Submitted to: Molecular and Cellular Probes
Publication Type: Peer Reviewed Journal
Publication Acceptance Date: 9/20/2003
Publication Date: 2/20/2004
Citation: ELLINGSON, J.L., ANDERSON, J.L., CARLSON, S.A., SHARMA, V.K. TWELVE HOUR REAL-TIME PCR TECHNIQUE FOR THE SENSITIVE AND SPECIFIC DETECTION OF SALMONELLA IN RAW AND READY-TO-EAT MEAT PRODUCTS. MOLECULAR AND CELLULAR PROBES. 2004. V. 18. P. 51-57.

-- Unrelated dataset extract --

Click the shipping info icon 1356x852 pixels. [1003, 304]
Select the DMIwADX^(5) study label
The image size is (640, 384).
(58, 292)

Interpretive Summary: Rapid pathogen testing is vital to the food industry. Current methods provide reliable negative results in 48 hours, but a presumptive positive result must be confirmed by traditional culture methods, requiring an additional 72 hours. Polymerase Chain Reaction (PCR) testing technology is accepted as an accurate diagnostic tool; however, traditional PCR techniques can require several days. We sought to develop a rapid PCR technique for use in detecting Salmonella species in food products. Composite DNA was extracted and used as template for PCR amplification in the LightCycler**TM PCR instrument (Roche Diagnostics). Salmonella was detected down to 1 organism/ml in food products after incubation and concentration. The same samples were tested by traditional methods and correlated 100% to those of our PCR. PCR methods using the LightCycler**TM can detect and confirm the presence or absence of Salmonella species in raw and ready-to-eat beef products within 12 hours with increased sensitivity compared to traditional methods.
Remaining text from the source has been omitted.